The skirmish was the result of enmity between the House of Hamilton and the "Red" Angus line of the House of Clan Douglas, both powerful noble families jealous of each other's influence over King James V. The Hamiltons, led by Sir Patrick Hamilton of Kincavil, half-brother of the Earl of Arran, and Sir James Hamilton of Finnart, the earl's bastard son, attempted to apprehend the Earl of Angus, and prompted a street fight.

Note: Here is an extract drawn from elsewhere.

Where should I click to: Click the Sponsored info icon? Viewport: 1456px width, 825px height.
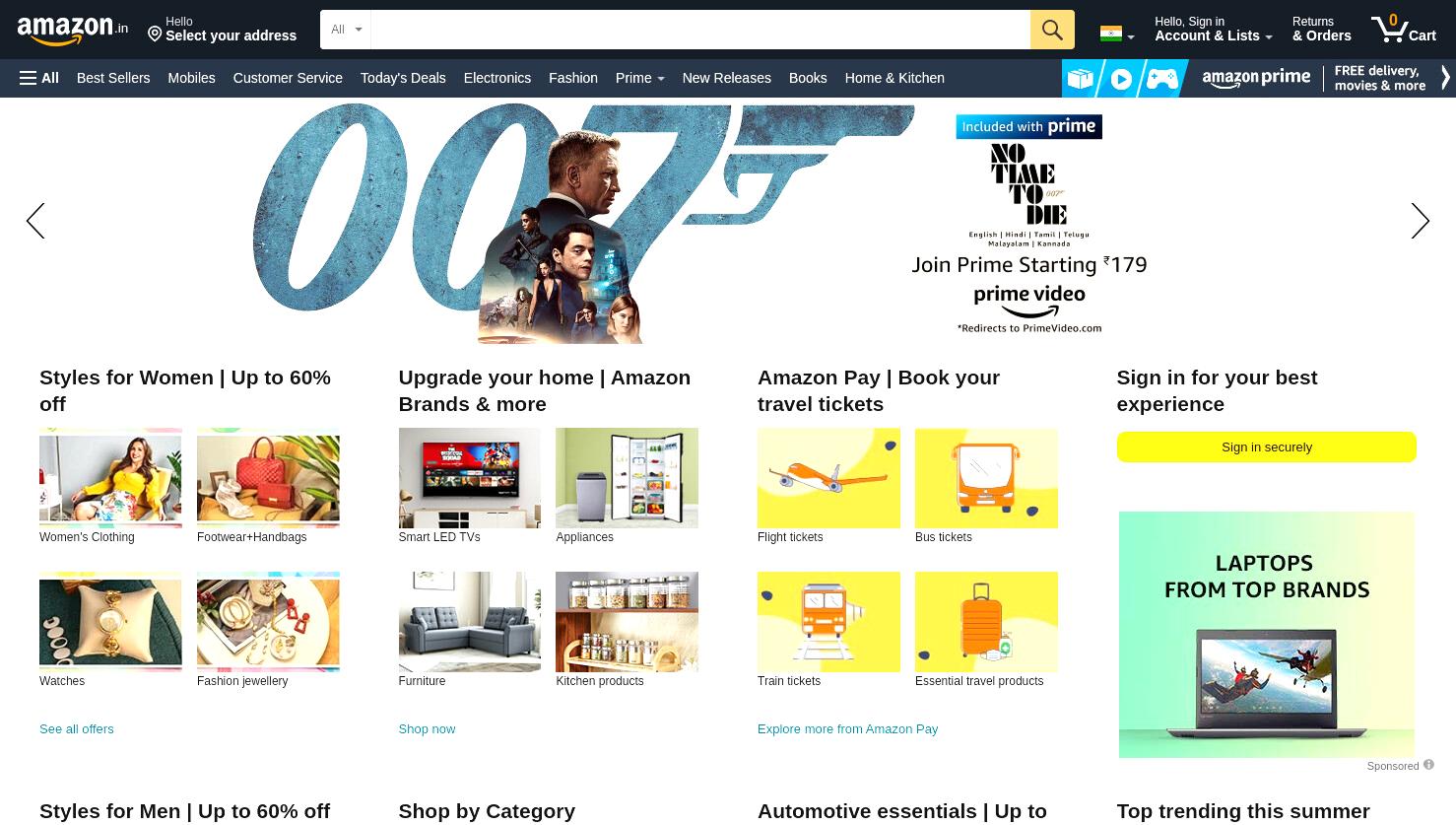pos(1428,765)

The Earl of Arran had become Lord Provost of Edinburgh in 1517 and head of the King’s Council. In a dispute over the sale of a cargo of timber from a Dutch ship, he had sided with Leith merchants over the Edinburgh burgesses. The Leithers, supported by Robert Barton, had ignored any of the rights of the burgesses, but Arran still gave them his support, enraging the Edinburgh traders. During the skirmish, the burgesses of Edinburgh saw the opportunity for revenge, and took the side of Angus.

the Hamiltons were led by Sir Patrick Hamilton of Kincavil, illegitimate son of James Hamilton, 1st Lord Hamilton and half-brother of the Earl of Arran, and Patrick's nephew, Sir James Hamilton of Finnart, illegitimate son of the Earl of Arran. Sir Patrick had previously won notoriety in a duel with a French mercenary, John Coupante, some years earlier in Edinburgh castle, where, despite being unhorsed, he had forced the Frenchman to yield. He was renowned for his hot temper and love of a good fight and he was the spark in this particular powder keg.

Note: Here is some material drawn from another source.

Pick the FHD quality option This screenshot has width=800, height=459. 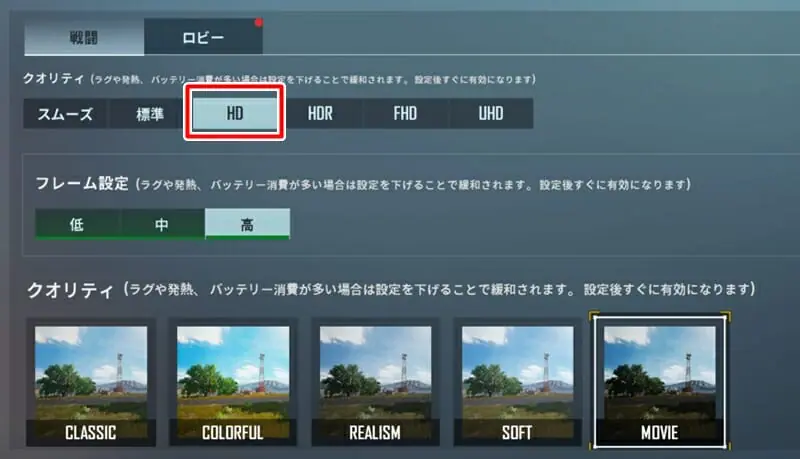coord(405,113)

Spurred on by Sir James Hamilton of Finnart, Patrick made his way onto the High Street in a furious rage accompanied by his men and ran straight into the Earl of Angus - the brawl began. In each road and alley way Hamiltons and Douglas set about battling each other with "bill and spear, sword and knife". Douglas’s ransacked known Hamilton safe houses, setting them alight in an attempt to smoke out those inside. In the panic, chaos and frenzy it was almost impossible for anyone to prove allegiance to either Hamilton or Douglas before being assaulted or killed. Many fled the city to escape the fighting, others barricaded their doors and hoped to be spared the fighting that followed in the alleyways and streets all the way up what is now the Royal Mile.

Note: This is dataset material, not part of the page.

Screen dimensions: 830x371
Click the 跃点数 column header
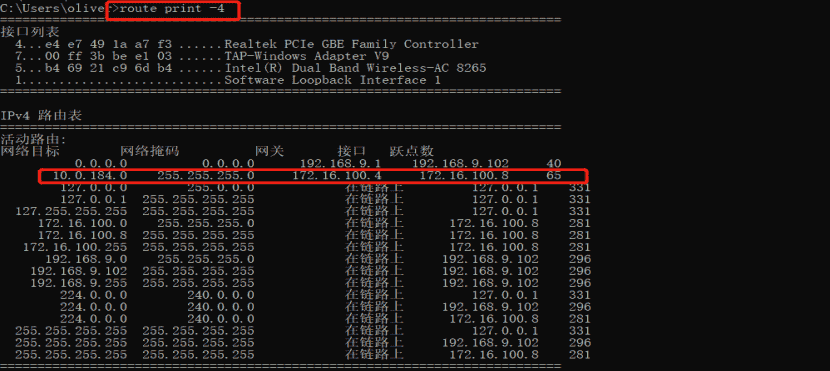click(x=412, y=152)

Although they instigated the fight, it went badly for the Hamiltons, and Sir Patrick Hamilton and about 70 others were killed in the incident, though some records record up to 300 deaths. The Earl of Arran and Sir James were able to fight their way out, escaping along a narrow close and stealing a nearby pack-horse  that had come into the city with coals before fleeing through the shallows of the Nor Loch marshes. The Earl of Angus sent out trumpeters to issue an ultimatum to the remaining Hamiltons to leave the city and over 800 horsemen took advantage of this, leaving the city in disgrace. By nightfall, the Douglases had control of the city and the castle.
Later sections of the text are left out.